Starring: Scarlett Johansson, Morgan Freeman, Choi Min-sik, Amr Waked
Director: Luc Besson
Genre: Sci-fi, action
Running time: 89 minutes
Now showing at Cinema Magic, Naalya
Drug trafficking meets time travel and super computers. Well, there’s a combination you never hear about. And that’s where movies like Lucy come in, stretching our imaginations to limitless bounds.
While living in Taiwan, Lucy’s (Johansson) boyfriend gets her to take a briefcase to his druglord boss, Mr Jang (Min-sik). While she’s delivering it, she is kidnapped and a bag of an experimental narcotic drug is out in her stomach. Her life as an unwilling drug mule is cut short when one of the men holding her hostage kicks her, causing the bag to break open in her body. You would think this would cause her to convulse and die or get one nasty stomach ache, wouldn’t you?

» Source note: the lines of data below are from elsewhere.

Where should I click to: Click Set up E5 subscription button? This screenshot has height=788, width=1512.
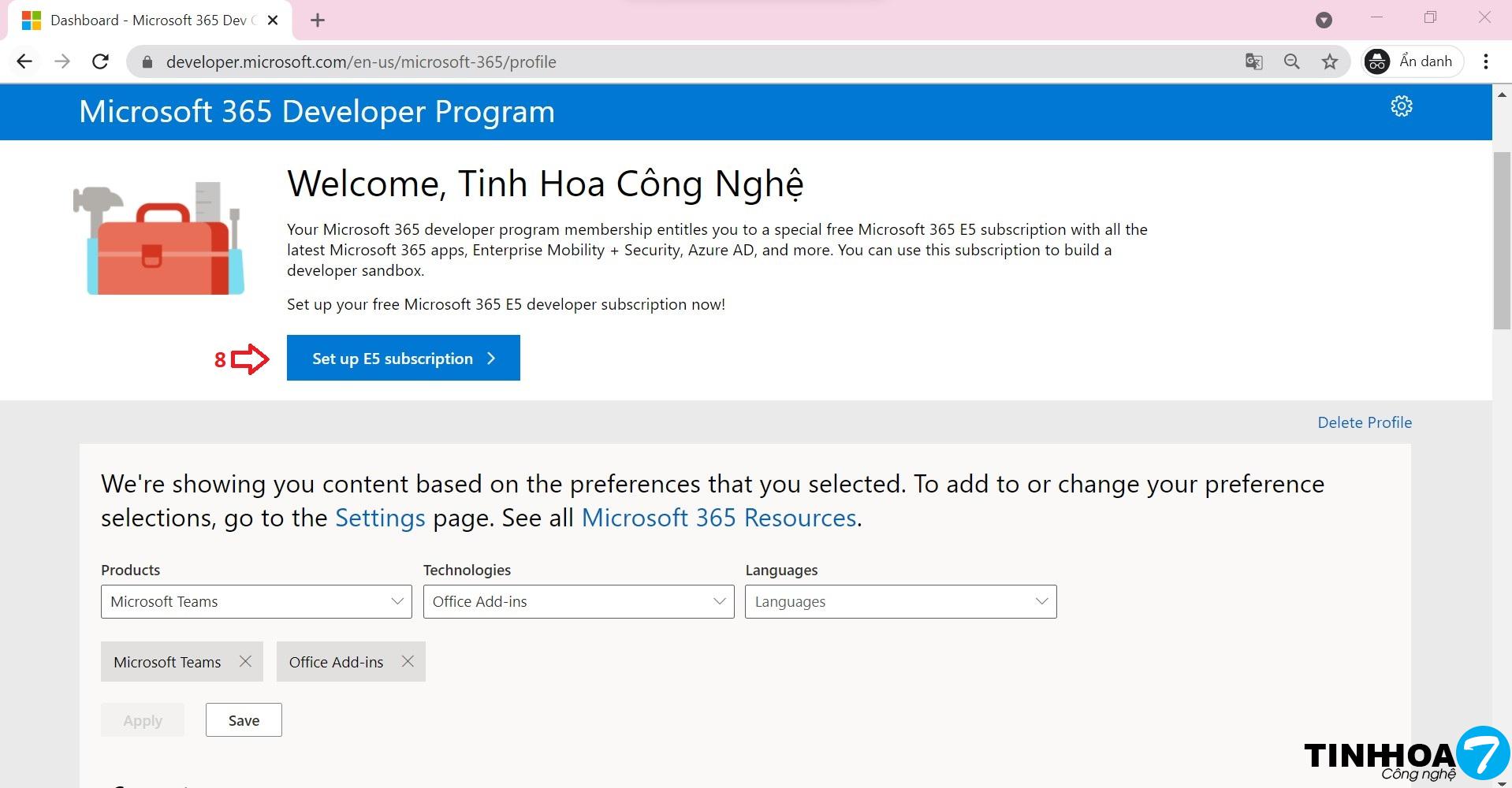(403, 358)
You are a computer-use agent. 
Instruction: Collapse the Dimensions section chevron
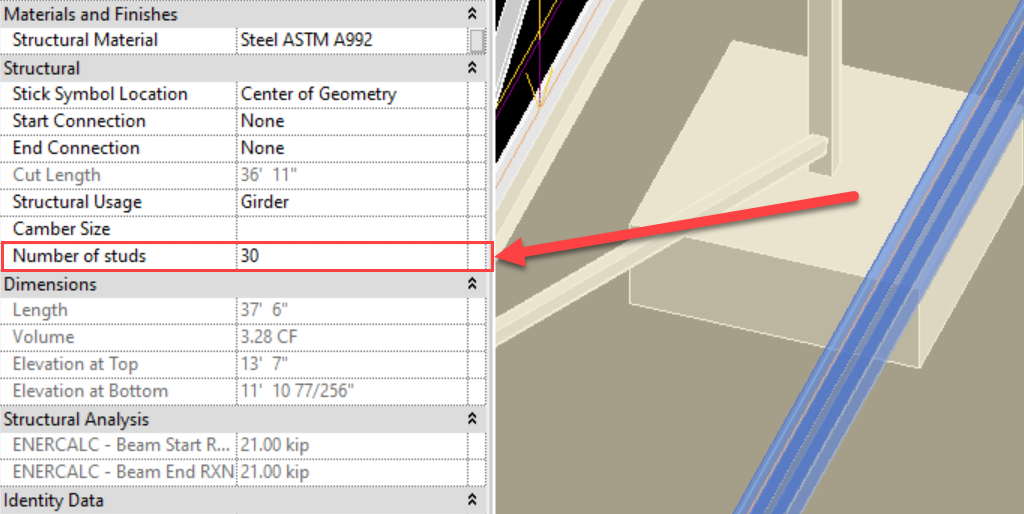point(472,284)
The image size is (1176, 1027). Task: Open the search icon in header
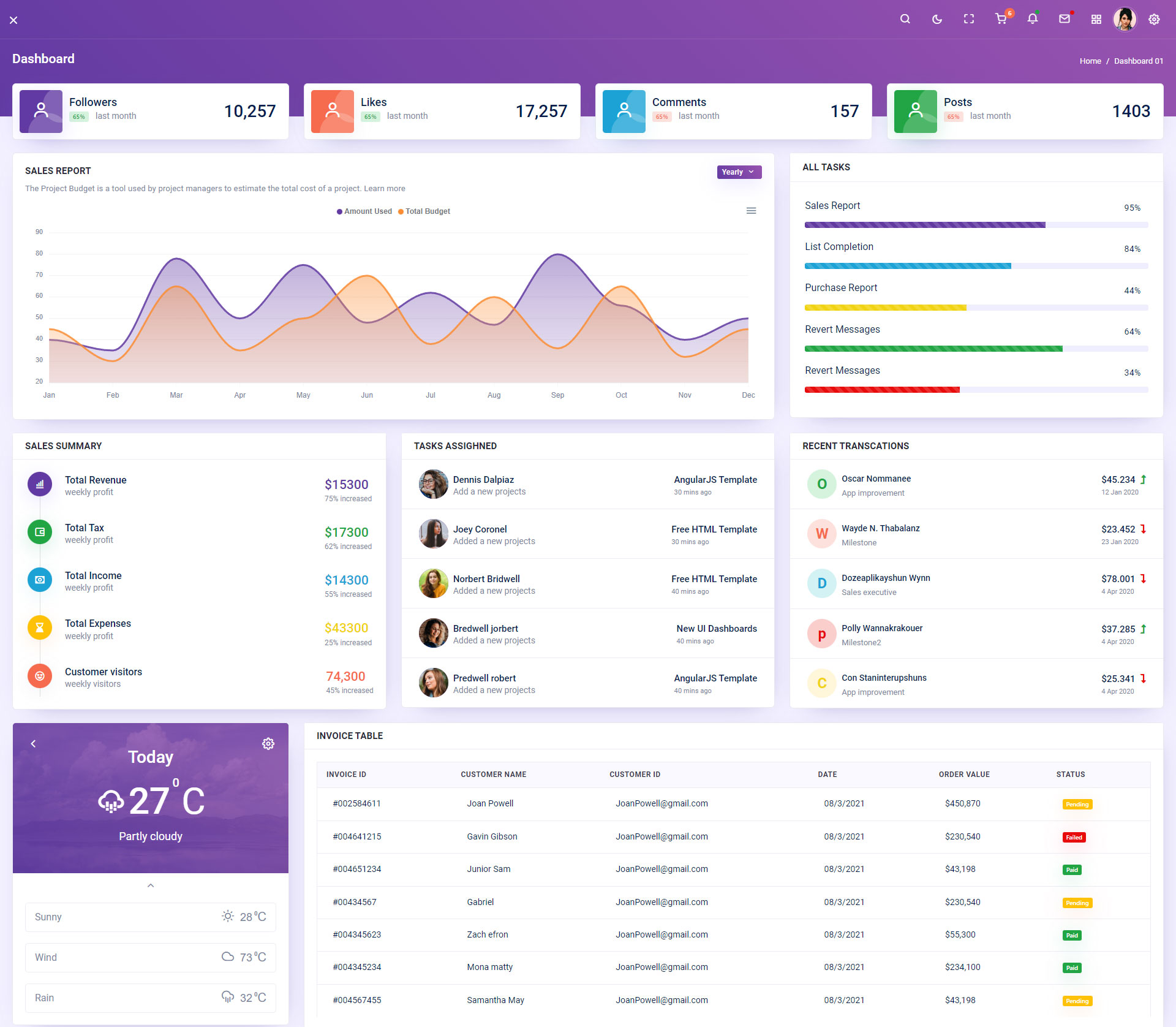click(905, 19)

If you have watched movies like Leon: The Professional and Taken 2, you would know that that’s too old school for director Luc Besson. Besson has been referred to as the John Hughes of action movies because he takes his movies to unpredictable places. In Lucy’s case, the drug instead of making her sick, makes her brain activity reach almost 100 per cent, instead of the 10 per cent the average person’s brain works at.
Her new capabilities include, mental time travel, telekinesis, willing herself not to feel pain, sick combat skills, and loads of other really cool, ninja-style abilities. She uses these skills to fight Mr Jang and his gang and get the drug off the market. But just so, there is a bit of believability in the movie, Lucy’s abilities have side effects, so she enlists the help of Professor Norman (Freeman) and a cop to fight these side effects and put a stop to Mr Jang.
Science fiction movies are rarely popular, especially if they are not part of a franchise with a cult following, yet Lucy has been well received. While some critics have credited this to Johansson and Freeman, it seems to be the movie’s ability to make what sounds like a complex storyline really entertaining.